Penambahan 26 September 2009: Meski Saudi menolak, Hillary Clinton terus saja mendorong negara-negara Arab untuk menormalisasi hubungan mereka dengan Israel.
Clinton melakukan ini dengan para pejabat senior dari Oman, Saudi Arabia, Kuwait, Bahrain, Qatar dan Uni Emirat Arab di luar pertemuan-pertemuan di Dewan Umum PBB… Dia menolak berkomentar soal substansi diskusi tetapi memberi tahu para wartawan setelah pertemuan it bahwa pembicaraan "sangat produktif."

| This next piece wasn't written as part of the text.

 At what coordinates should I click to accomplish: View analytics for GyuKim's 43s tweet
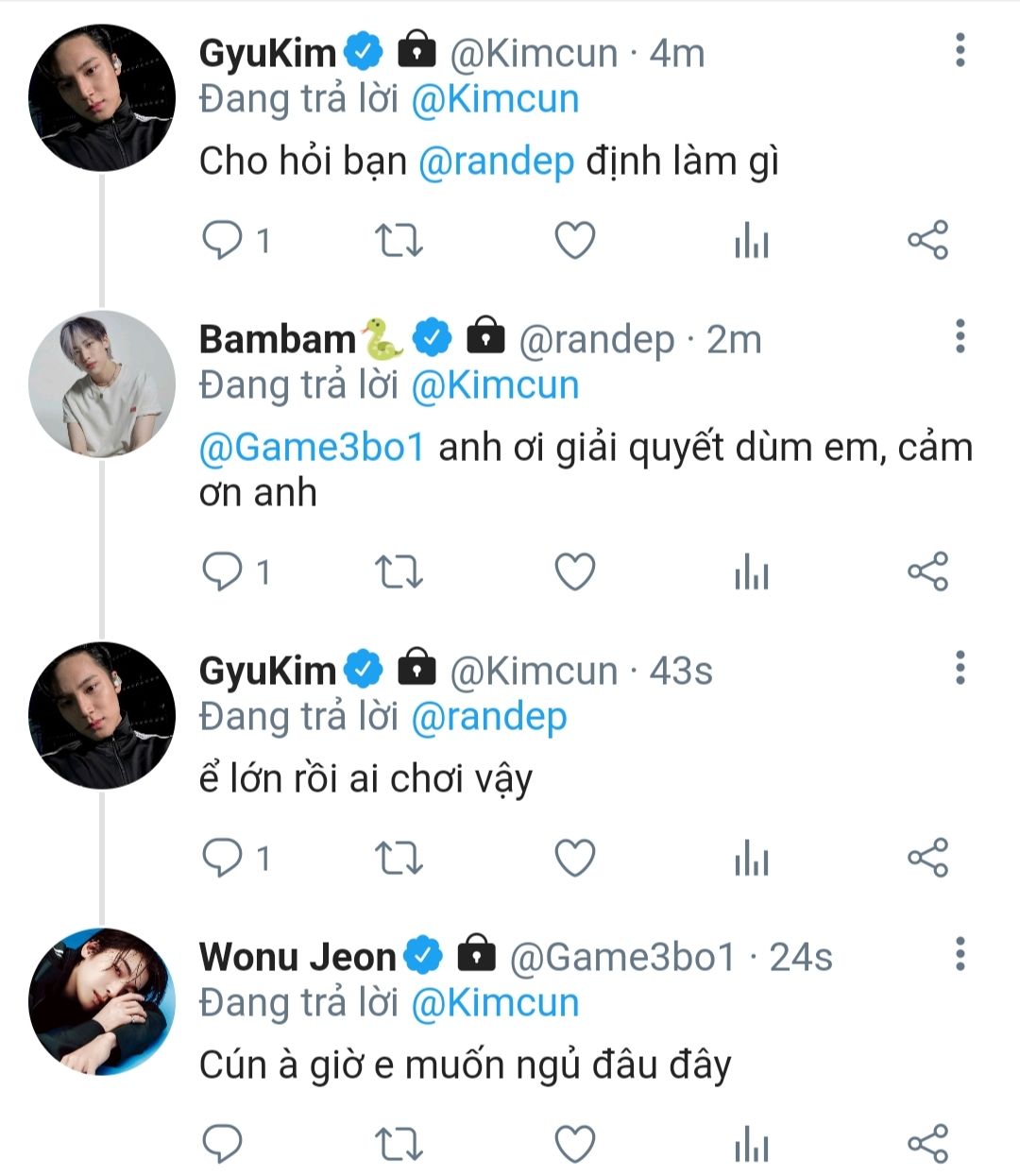(751, 859)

Jeffrey Feltman, asisten Menteri Luar Negeri AS untuk Timur Tengah lantas menanggapi Jubair;
Kami tidak ingin menunggu paket sempurna. Inilah waktunya untuk memulai negosiasi. Kami berharap negara-negara Arab menemukan cara untuk memperlihatkan kepada publik Israel bahwa Israel diterima, menormalisasi bagian dari kawasan. Kami berharap negara-negara Arab menemukan cara untuk mendukung Presiden Abbas dan timnya ketika mereka menuju ke meja negosiasi.